Quote Originally Posted by bassin_bug View Post
Have you ever entertained the idea of buying a "Loo" and carrying it on your boat? It's a 5-gallon bucket with a toilet seat on it. All you have to do is add a garbage bag to keep the bucket clean and carry a roll of toilet tissue along. You can also buy a Port-a-Potty for about $50, it even flushes. You would be so cute sitting on that throne while f-n-f.

Maybe you guys need to start shopping instead of fishing. I went to a posh store and had to use the restroom. Lo and behold! When I was finished I got a nice butt washing with a warm spray of water in just the right place. All I had to do was dry my behind, wash my hands and it was back to shopping feeling all nice and fresh.

I don't go near those portable outhouses with blue water down the hole. Only demons from Hell have blue pee and they live in those stinking places.
My wife won't go "serious" fishing with me anymore, she says I complain about making the run to an organized facility for her. She hates going over the side, and I can't get her to use the livewell. Hey, my livewell openings are about the right size, and they're easy to flush. I've even offered to get a porta-a-potty, but she declined.

All that is just as well because she likes to talk to me when I'm fishing. The very last thing I want to do is discuss life strategy while I'm dragging a C-rig.

Wife: "Maybe you should quit your job, and we'll move to Charleston.
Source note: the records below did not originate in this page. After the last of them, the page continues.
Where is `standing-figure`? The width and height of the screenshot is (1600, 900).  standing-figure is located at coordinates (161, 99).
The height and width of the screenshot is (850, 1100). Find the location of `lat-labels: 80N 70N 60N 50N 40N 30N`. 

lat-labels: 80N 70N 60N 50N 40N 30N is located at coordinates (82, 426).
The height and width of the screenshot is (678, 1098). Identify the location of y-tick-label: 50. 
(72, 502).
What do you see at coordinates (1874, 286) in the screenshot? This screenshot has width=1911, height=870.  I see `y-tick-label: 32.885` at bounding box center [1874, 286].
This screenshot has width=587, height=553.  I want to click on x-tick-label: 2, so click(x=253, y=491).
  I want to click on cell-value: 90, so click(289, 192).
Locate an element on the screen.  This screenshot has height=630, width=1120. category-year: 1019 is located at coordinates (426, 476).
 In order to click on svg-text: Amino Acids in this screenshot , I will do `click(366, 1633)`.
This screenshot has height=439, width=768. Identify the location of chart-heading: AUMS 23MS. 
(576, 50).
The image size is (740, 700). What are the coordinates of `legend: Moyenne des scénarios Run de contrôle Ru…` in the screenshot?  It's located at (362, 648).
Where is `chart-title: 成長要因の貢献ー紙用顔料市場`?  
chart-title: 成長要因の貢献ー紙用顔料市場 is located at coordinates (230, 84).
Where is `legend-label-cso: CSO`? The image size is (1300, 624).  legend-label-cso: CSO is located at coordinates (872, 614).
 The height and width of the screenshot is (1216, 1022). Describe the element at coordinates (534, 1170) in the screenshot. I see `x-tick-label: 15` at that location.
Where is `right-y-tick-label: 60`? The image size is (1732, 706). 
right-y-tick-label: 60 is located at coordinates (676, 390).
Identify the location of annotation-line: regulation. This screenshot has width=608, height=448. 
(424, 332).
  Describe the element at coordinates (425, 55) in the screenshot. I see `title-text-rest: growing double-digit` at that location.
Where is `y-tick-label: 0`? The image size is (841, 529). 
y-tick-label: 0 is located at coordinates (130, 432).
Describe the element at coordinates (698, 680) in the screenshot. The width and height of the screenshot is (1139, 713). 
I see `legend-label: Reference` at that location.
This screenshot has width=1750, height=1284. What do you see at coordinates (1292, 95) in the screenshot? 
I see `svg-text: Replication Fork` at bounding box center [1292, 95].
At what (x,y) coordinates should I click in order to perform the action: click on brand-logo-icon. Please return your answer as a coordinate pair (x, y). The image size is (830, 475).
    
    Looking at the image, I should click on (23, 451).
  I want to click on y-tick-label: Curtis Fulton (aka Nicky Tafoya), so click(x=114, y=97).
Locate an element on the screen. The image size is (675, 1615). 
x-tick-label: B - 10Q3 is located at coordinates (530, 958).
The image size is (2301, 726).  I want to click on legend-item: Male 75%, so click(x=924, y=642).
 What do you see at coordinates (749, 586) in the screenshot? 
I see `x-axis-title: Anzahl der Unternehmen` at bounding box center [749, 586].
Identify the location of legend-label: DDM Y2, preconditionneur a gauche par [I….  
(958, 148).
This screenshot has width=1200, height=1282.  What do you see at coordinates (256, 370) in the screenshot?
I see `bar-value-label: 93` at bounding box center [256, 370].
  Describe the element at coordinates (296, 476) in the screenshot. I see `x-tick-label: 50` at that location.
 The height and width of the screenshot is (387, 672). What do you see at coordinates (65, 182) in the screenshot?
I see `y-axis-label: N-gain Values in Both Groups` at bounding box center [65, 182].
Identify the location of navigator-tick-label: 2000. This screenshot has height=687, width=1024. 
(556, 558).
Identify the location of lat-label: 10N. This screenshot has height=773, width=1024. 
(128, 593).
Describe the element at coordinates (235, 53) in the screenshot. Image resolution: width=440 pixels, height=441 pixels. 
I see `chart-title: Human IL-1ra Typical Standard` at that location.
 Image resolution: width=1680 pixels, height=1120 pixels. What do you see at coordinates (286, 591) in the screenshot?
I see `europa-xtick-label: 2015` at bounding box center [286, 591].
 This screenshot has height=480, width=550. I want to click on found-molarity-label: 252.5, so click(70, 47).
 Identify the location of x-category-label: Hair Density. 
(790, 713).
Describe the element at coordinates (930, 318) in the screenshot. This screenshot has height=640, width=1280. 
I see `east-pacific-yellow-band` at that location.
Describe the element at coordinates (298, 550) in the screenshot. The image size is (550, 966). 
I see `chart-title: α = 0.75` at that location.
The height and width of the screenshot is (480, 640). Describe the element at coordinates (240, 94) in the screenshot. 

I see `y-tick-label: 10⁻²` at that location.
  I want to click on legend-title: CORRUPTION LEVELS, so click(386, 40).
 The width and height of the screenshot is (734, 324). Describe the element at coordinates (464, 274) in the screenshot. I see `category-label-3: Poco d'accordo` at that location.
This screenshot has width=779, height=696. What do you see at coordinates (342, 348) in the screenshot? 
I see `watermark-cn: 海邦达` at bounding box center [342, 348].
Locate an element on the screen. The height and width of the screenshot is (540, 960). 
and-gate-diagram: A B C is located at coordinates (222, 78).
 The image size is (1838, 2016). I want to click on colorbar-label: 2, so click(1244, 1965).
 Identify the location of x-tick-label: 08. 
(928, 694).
You know how much we love Charleston...what do you think?...Honey?.....Honey?
Me: "Uh whatever you think is best baby doll."
Wife: "You're not listening to me are you?"
Me: "What? Yeah, of course I am."

I fish with guys who want to talk too much, but I can ignore them without worrying about getting in the doghouse.

BTW, If water ever sprays on me from the toilet somebody's takin a ass whoopin. Prolly me, but somebody's gettin one.